Using the listing below, report all lines holding the word "computer".

### GIVEN RECORDS
····················

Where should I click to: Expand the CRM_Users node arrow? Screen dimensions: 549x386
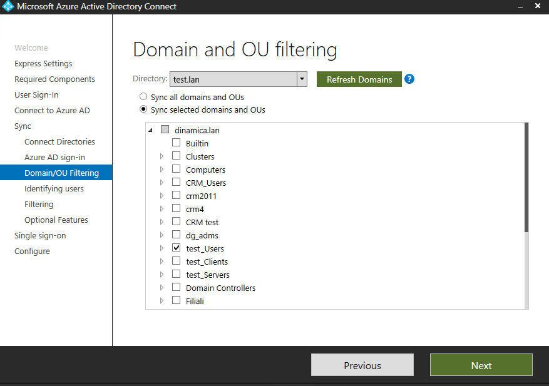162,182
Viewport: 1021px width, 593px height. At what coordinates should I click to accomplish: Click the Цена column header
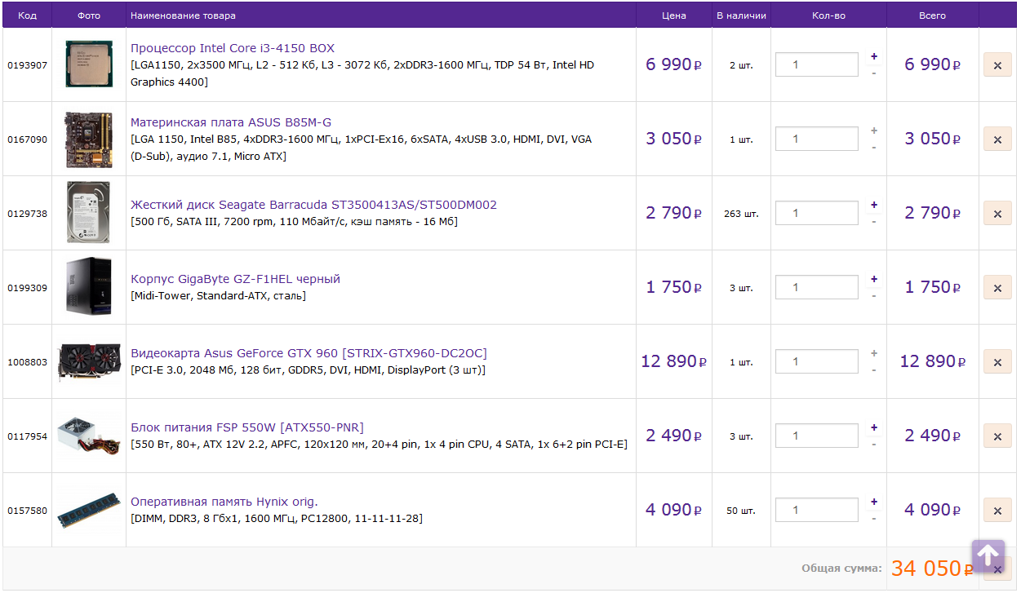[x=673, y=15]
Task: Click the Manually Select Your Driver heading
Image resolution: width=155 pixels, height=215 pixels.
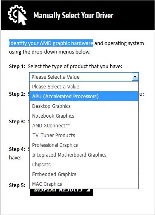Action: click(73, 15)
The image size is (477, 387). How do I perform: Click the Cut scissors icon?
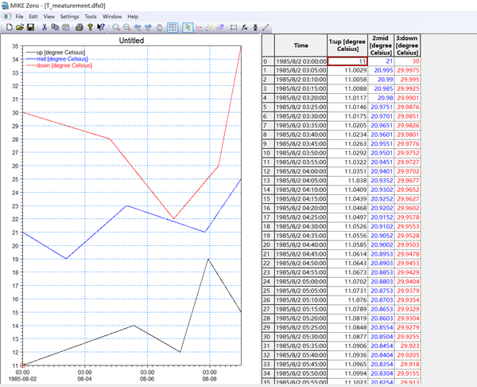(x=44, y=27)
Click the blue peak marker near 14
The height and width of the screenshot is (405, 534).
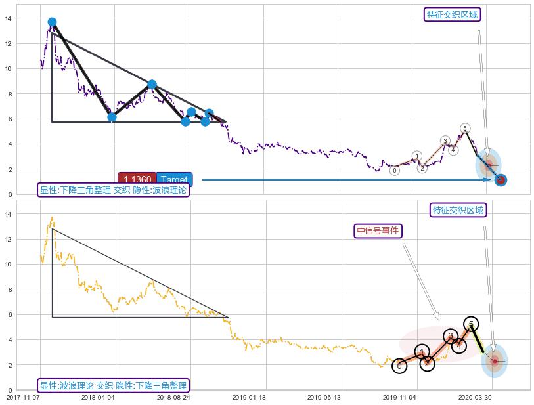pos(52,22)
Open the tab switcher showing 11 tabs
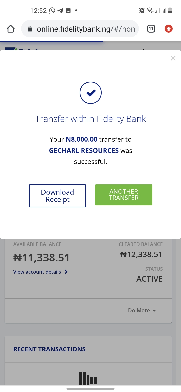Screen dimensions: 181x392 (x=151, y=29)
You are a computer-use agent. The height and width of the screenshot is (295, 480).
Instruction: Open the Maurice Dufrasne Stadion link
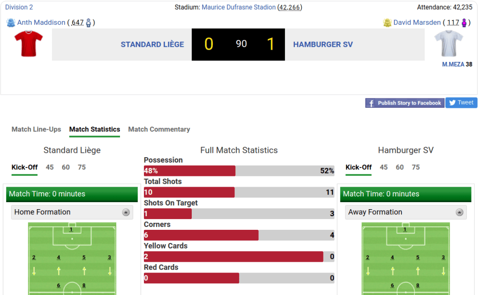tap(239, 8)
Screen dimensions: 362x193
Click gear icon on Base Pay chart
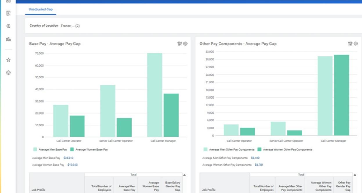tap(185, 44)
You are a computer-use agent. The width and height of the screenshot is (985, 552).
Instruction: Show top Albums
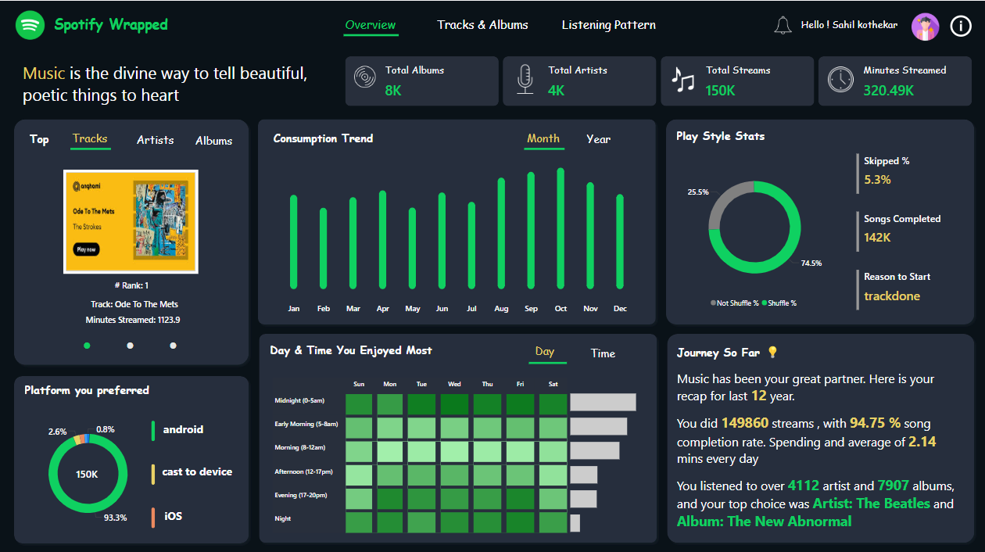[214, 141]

····················

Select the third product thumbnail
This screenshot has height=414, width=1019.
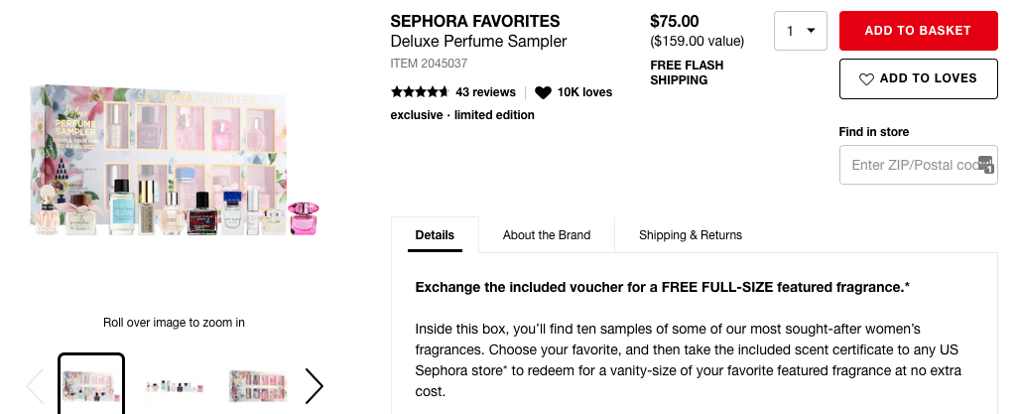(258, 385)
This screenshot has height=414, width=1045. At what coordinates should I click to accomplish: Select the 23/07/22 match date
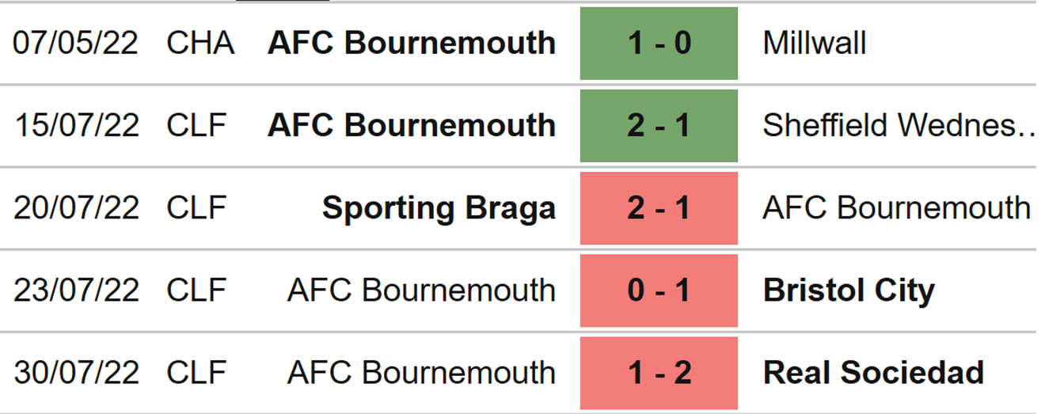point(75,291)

····················

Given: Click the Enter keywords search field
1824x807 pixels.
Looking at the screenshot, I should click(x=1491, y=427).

····················

### COMPLETED EXERCISE
You are a computer-use agent. The height and width of the screenshot is (295, 480).
You are a computer-use agent. The width and height of the screenshot is (985, 552).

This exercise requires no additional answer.